Exercise inputs:
Start
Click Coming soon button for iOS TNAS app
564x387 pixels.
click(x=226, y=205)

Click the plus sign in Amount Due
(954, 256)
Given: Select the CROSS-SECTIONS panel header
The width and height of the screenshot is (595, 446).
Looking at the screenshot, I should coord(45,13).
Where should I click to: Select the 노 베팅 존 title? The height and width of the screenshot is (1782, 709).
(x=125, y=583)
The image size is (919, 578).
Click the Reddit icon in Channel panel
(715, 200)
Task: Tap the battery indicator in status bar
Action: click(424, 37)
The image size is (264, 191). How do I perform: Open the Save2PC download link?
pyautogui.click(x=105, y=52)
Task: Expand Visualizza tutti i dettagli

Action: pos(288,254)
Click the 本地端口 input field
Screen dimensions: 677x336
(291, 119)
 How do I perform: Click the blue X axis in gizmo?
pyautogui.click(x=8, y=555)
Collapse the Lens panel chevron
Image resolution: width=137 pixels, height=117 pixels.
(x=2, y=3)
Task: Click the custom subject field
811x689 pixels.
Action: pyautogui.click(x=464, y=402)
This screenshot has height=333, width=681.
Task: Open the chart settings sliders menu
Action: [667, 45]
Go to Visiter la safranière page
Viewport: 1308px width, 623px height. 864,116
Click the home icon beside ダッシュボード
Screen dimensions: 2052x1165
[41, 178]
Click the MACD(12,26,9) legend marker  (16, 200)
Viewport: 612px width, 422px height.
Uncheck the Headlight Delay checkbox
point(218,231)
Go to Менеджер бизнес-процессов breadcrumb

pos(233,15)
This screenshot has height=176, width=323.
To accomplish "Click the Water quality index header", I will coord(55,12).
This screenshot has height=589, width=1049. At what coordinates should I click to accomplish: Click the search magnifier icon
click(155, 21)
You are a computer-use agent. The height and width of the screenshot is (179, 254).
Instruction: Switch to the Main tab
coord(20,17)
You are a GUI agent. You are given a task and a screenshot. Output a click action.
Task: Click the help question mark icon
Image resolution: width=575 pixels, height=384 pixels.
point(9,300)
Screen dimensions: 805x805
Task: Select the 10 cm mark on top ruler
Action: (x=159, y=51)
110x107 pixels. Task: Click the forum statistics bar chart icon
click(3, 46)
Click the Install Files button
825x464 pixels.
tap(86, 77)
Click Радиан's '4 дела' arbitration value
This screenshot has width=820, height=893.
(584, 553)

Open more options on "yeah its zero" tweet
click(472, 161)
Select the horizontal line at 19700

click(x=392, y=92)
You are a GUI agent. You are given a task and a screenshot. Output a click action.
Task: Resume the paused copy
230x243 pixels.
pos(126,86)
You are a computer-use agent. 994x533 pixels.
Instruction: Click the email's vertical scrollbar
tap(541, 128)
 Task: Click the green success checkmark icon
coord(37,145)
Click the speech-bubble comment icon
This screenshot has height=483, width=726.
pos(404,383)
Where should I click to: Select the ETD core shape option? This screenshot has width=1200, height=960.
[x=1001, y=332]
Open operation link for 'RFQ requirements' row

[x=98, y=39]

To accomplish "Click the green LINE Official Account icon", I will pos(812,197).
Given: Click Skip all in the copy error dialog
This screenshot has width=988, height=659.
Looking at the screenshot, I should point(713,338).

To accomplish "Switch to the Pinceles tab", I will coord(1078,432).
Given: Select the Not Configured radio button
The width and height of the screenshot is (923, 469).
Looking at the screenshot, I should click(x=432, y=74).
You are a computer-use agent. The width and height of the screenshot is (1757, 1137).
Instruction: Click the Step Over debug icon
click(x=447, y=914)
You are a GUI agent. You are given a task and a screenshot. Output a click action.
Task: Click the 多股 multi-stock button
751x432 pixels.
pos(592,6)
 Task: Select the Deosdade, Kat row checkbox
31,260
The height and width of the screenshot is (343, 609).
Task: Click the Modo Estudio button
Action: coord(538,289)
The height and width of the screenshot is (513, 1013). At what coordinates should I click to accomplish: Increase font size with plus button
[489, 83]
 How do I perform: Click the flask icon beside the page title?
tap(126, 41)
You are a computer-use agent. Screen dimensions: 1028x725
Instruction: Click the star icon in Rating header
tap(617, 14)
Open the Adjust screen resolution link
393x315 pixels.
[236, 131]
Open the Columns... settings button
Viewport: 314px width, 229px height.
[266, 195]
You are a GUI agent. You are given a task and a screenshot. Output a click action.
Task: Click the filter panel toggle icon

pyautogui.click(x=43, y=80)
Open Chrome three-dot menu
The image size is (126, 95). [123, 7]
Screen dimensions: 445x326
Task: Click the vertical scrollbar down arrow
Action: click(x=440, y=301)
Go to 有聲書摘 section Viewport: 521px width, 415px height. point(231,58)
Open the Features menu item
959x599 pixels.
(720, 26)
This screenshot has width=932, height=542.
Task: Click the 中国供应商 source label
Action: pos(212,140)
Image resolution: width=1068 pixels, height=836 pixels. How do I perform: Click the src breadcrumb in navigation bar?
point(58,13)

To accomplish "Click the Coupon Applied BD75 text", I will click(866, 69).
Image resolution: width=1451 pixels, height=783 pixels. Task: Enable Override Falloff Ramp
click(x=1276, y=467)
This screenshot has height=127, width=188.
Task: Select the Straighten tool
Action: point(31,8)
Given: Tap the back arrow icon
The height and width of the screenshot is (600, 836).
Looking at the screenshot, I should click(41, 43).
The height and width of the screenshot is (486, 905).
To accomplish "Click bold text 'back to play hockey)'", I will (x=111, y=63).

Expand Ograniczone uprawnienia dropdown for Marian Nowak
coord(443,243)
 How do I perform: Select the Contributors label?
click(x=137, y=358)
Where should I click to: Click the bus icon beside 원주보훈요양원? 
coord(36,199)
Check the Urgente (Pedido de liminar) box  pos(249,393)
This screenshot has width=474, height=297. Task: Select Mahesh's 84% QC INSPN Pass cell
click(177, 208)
End
What the task asks: Rewrite the lines from the one with "Go to 有聲書摘 section" up to and including the one with "point(58,13)", swapping "breadcrumb" for "link" and keeping everything else the same.

The output:
Go to 有聲書摘 section Viewport: 521px width, 415px height. point(231,58)
Open the Features menu item
959x599 pixels.
(720, 26)
This screenshot has width=932, height=542.
Task: Click the 中国供应商 source label
Action: pos(212,140)
Image resolution: width=1068 pixels, height=836 pixels. How do I perform: Click the src link in navigation bar?
point(58,13)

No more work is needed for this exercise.